Because rheumatic disease therapies tamp down immune responses, the question, Dr. Cappelli said, is, “What happens when the forces of immune activation outweigh those of inhibition? … Unfortunately, with these immune checkpoint inhibitors, there’s no free lunch.”
ICIs can cause a wide array of immune-related adverse events (irAEs), affecting all body systems. Such events can range in severity and in timing, but combination ICI treatment tends to lead to more common events of all types, Dr. Cappelli said.
In a systematic review published in 2016, the four most common irAEs were found to be inflammatory arthritis, sicca syndrome, polymyalgia rheumatica and giant cell arteritis (PMR/GCA), and myositis.3
A guideline for how to handle inflammatory arthritis that emerges with ICI therapy was published last year. Its authors suggested that in the mildest cases, physicians should continue the immunotherapy, with NSAIDs and consideration of prednisone or intra-articular steroids. For moderate cases, they also suggest continuing immunotherapy at first, but to consider holding it if there’s no response to oral prednisone after at least four weeks. In severe cases, they suggest holding immunotherapy, trying oral prednisone for four weeks, and then considering TNF inhibitors or methotrexate.
Sicca is treated with saliva substitutes, sialogogues, artificial tears and other therapies. In PMR/GCA, Dr. Cappelli said, inflammatory markers are almost always elevated, with corticosteroids the mainstay treatment. And in myositis, ICIs are held or stopped in almost all cases, with corticosteroids as the standard treatment.
‘What happens when the forces of immune activation outweigh those of inhibition?’ —Dr. Cappelli
Can Immunosuppression Affect Cancer Treatment?
Dr. Cappelli said rheumatologists and oncologists have concerns about giving immunosuppression to treat irAEs.
“[The] first, and I think the foremost, worry is, are we abrogating the anti-tumor effect of the immune checkpoint inhibitors? Are we impairing natural tumor defenses, and are there overlapping side effects?” she said. “Ultimately, it’s a multidisciplinary discussion to decide on treatment because there’s limited data in the published literature.”

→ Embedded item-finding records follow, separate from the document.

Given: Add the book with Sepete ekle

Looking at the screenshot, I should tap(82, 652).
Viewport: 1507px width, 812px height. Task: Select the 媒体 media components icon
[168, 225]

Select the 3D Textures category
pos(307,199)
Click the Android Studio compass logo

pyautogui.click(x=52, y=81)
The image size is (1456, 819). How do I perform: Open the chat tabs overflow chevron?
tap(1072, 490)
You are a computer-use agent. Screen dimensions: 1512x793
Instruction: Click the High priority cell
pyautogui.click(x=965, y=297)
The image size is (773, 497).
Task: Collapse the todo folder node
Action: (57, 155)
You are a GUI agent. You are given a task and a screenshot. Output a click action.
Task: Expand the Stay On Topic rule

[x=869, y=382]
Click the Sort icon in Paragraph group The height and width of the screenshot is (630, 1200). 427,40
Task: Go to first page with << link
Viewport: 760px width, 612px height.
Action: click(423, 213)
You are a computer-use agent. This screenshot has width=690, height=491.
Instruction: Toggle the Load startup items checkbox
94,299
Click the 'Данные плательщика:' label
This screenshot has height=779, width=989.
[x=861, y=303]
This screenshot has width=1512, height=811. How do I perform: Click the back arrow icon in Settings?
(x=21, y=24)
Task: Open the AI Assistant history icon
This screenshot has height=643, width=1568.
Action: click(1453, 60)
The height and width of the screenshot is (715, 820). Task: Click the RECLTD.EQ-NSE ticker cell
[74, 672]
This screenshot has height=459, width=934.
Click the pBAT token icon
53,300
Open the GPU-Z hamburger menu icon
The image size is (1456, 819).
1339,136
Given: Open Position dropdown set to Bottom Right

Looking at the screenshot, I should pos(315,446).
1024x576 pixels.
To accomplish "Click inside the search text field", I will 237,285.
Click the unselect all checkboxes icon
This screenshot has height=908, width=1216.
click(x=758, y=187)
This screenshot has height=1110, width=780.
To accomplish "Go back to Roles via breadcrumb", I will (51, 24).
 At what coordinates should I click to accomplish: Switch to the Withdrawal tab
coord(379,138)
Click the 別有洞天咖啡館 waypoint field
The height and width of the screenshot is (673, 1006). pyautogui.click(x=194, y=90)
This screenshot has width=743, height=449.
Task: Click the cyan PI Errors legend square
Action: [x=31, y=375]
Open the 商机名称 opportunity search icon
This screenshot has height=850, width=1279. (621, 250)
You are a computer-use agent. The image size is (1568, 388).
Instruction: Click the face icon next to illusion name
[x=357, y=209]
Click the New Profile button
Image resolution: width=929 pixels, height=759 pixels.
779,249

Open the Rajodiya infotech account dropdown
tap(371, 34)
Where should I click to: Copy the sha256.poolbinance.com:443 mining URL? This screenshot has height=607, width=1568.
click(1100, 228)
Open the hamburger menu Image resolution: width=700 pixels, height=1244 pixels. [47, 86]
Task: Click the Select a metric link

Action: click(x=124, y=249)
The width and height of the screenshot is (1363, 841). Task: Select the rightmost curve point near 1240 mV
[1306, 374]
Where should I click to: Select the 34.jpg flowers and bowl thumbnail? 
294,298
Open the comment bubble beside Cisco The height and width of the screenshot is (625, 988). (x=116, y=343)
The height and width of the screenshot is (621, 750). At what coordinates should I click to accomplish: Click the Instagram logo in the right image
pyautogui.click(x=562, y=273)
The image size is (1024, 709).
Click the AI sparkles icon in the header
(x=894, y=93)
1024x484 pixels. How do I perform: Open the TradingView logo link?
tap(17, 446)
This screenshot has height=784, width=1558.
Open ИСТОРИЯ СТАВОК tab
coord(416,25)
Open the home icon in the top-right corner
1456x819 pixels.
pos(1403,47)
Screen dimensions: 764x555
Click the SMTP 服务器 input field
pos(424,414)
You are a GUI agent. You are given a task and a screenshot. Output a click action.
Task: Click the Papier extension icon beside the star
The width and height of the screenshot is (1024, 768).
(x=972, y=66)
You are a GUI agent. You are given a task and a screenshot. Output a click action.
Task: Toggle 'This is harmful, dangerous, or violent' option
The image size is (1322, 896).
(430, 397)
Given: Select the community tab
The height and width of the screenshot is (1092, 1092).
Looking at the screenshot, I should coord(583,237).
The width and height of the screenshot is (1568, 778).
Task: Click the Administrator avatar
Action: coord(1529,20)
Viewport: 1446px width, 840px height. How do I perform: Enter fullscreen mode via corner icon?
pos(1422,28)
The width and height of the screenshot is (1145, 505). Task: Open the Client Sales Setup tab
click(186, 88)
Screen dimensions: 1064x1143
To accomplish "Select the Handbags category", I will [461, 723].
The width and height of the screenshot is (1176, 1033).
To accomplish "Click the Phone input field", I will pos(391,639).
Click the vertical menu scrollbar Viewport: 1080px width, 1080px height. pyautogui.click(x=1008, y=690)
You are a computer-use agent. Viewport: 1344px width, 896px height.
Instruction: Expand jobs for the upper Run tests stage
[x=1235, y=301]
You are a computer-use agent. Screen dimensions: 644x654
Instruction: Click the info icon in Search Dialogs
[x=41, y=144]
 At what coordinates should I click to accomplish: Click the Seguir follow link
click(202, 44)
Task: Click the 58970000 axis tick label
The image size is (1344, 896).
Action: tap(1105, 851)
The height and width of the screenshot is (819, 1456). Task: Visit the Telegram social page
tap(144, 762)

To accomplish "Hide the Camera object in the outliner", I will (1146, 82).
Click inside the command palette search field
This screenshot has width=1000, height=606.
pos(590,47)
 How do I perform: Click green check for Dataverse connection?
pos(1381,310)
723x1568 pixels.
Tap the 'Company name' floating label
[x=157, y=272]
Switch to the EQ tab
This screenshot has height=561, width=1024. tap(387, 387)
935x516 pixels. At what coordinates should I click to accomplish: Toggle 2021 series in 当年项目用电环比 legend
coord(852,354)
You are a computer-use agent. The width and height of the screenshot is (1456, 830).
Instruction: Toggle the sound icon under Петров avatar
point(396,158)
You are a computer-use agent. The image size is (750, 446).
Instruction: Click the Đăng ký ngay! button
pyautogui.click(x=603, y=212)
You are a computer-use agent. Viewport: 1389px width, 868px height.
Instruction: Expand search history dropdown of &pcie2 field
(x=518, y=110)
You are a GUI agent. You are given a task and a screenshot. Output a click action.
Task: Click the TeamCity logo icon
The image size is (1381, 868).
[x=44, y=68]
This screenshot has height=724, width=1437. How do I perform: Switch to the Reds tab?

Can patients with autoimmune disorders who develop cancer be treated with ICIs? Patients with rheumatic diseases were excluded from the original clinical trials, so there’s not much data to go on, she said.
One case series found eight of 30 melanoma patients with a variety of rheumatic conditions had an exacerbation of the underlying illness, with most managed with steroids but with two inflammatory bowel disease patients needing infliximab. In another case series, 20 of 52 melanoma patients had a flare of their autoimmune condition that required immunosuppression, and two discontinued their ICI because of the flare.